WASHINGTON – A bill is moving through Congress that would give more veterans an advantage in getting federal government jobs and provide a mechanism to combat hiring discrimination against them.
The bill, approved Wednesday by the House Government and Oversight Subcommittee on Civil Service, would expand the number of veterans covered under a 1944 law designed to ease the re- entry of wartime veterans into civilian life.
Sponsored by subcommittee Chairman John Mica, R-Fla., the measure would permit hiring preferences for veterans who served for at least three years and were honorably discharged after 1976. Under existing law, only veterans discharged before 1976 are covered.
“Veterans’ preference is an earned right, not a gift,” Mica said. “It’s a small boost.”

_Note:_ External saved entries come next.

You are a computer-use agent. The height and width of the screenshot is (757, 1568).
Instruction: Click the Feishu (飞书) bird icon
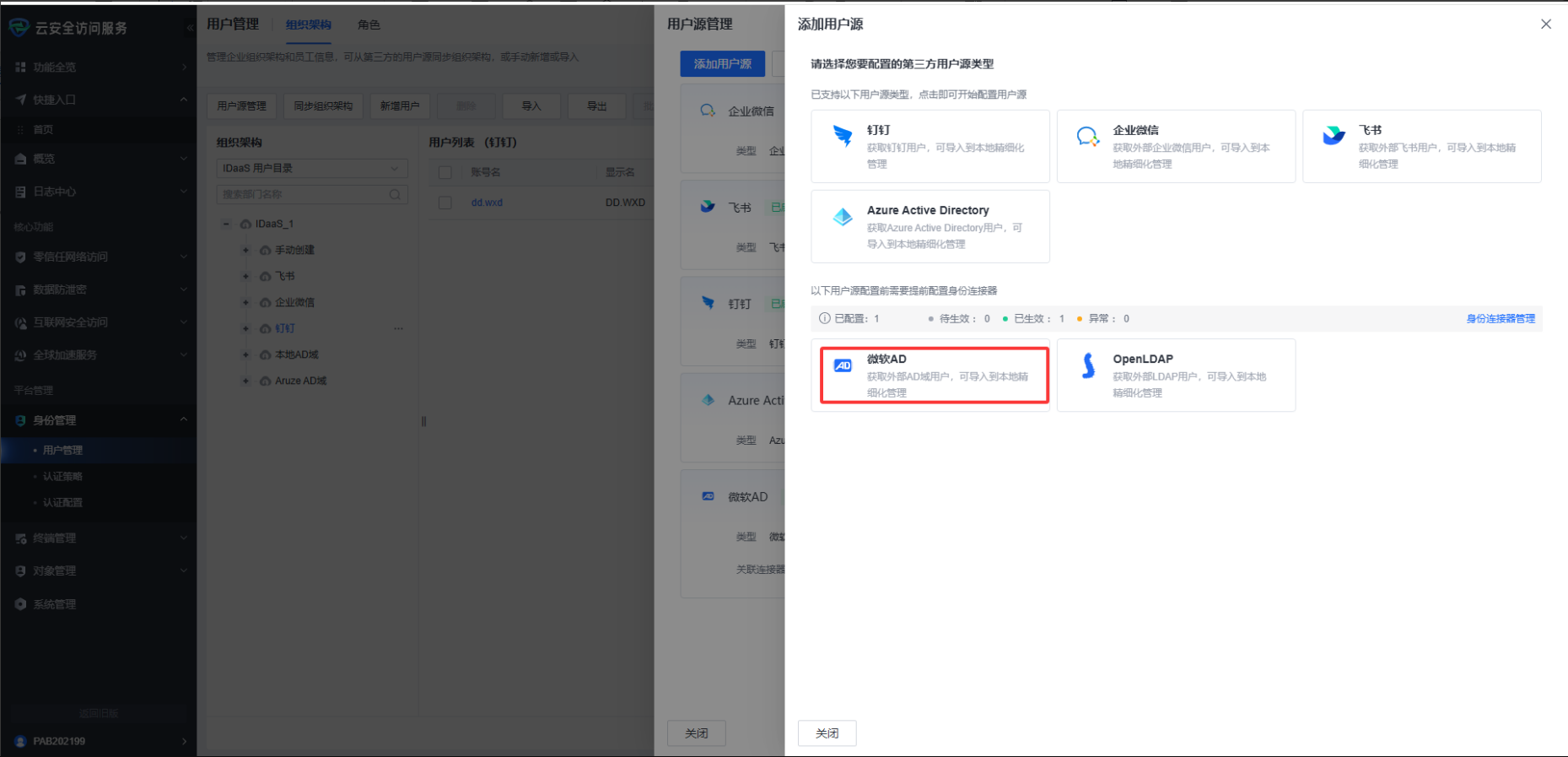tap(1333, 136)
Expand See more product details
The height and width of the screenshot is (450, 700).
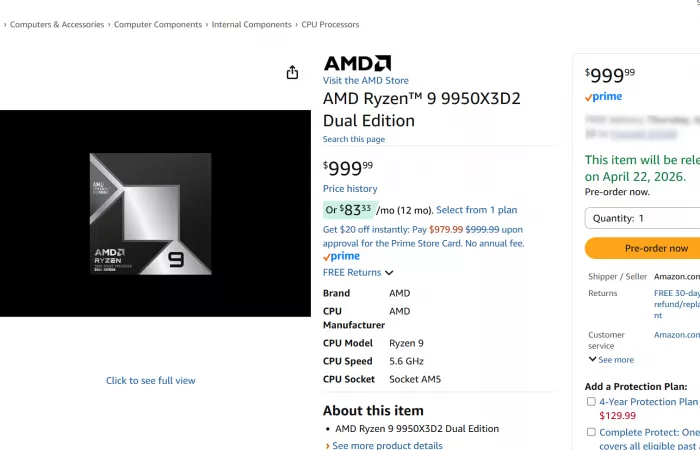(x=387, y=446)
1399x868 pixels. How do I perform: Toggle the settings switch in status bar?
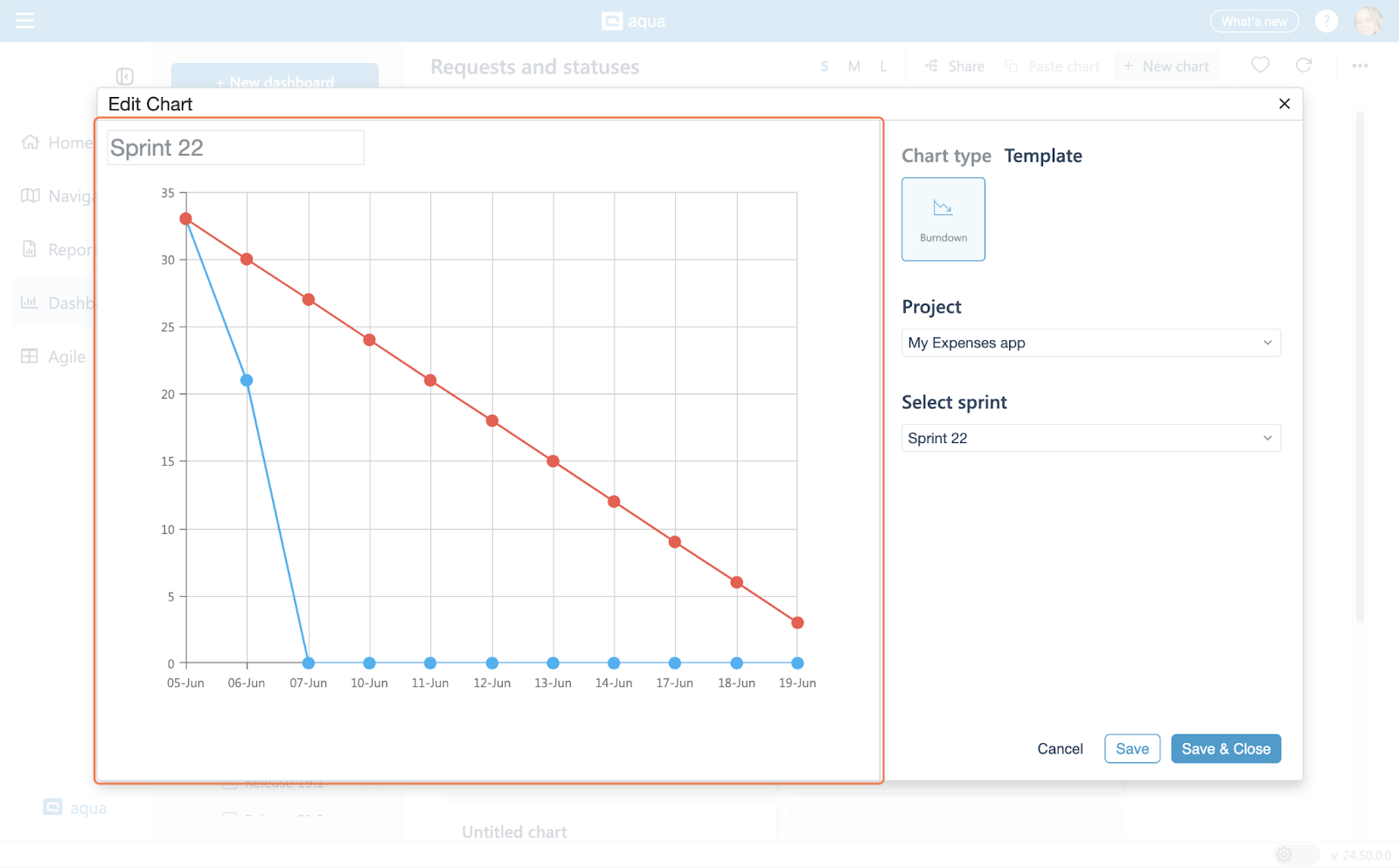[1295, 855]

Preference for the eligible veterans comes in the form of a five-point boost in scores federal agencies use to rank job applicants. All applicants get a score of one to 100.

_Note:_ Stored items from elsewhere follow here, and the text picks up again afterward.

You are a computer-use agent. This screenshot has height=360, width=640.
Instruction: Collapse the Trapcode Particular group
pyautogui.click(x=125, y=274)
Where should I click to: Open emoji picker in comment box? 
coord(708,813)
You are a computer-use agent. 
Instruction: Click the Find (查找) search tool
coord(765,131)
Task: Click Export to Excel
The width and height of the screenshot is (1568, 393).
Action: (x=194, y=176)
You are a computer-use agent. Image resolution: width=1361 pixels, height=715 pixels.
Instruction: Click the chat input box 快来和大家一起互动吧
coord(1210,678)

The bill also would ensure preferences for veterans who did not serve in an active campaign, such as the peacekeeping missions in Bosnia and Somalia or Operation Desert Storm. Under existing law, veterans who have not been involved in a campaign are ineligible for preference.
Mica, who sponsored a similar bill last year that passed in the House but did not receive a Senate vote, included a provision in this year’s bill to make unfair hiring practices against veterans a violation of personnel policy. Penalties could include suspension, firing or a $1,000 fine.
“We found that veterans’ preference is often ignored or circumvented,” Mica said, citing a 1995 General Accounting Office report. The report revealed a “strong anti-veteran culture in the federal bureaucracy,” he said.
The GAO report showed that federal agencies choose not to hire veterans who are the top candidates about 70 percent of the time.
According to Office of Personnel Management reports from last fall, the departments of Treasury, Education, Health and Human Services and Agriculture have the lowest numbers of veteran employees among executive departments.
They are “far below the curve,” Mica said of the agencies.
George Munoz, an assistant secretary at the Treasury Department, disagreed.
“Treasury actually is not behind the curve. We don’t have that kind of selection bias,” he said.
Munoz said most government agencies have a much higher percentage of veteran workers than non-government employers.
Veterans make up 11.3 percent of the non-government work force, according to the GAO. They make up 27.5 percent of the federal government work force, according to OPM.
OPM Director James King told the subcommittee that the Clinton administration supports Mica’s measure. And, he said, statistics show the hiring situation is already improving.
Between 1990 and 1992, veterans made up about 18.5 percent of the new hires to full-time, permanent, federal government jobs. That percentage went up more than 50 percent between 1993 and 1995, when veterans were 31.1 percent of the new hires, King said.
The full committee will review the bill within the next few weeks, subcommittee staff said. Mica said he hopes to get the measure to a House vote before March 20, when Congress goes on a recess.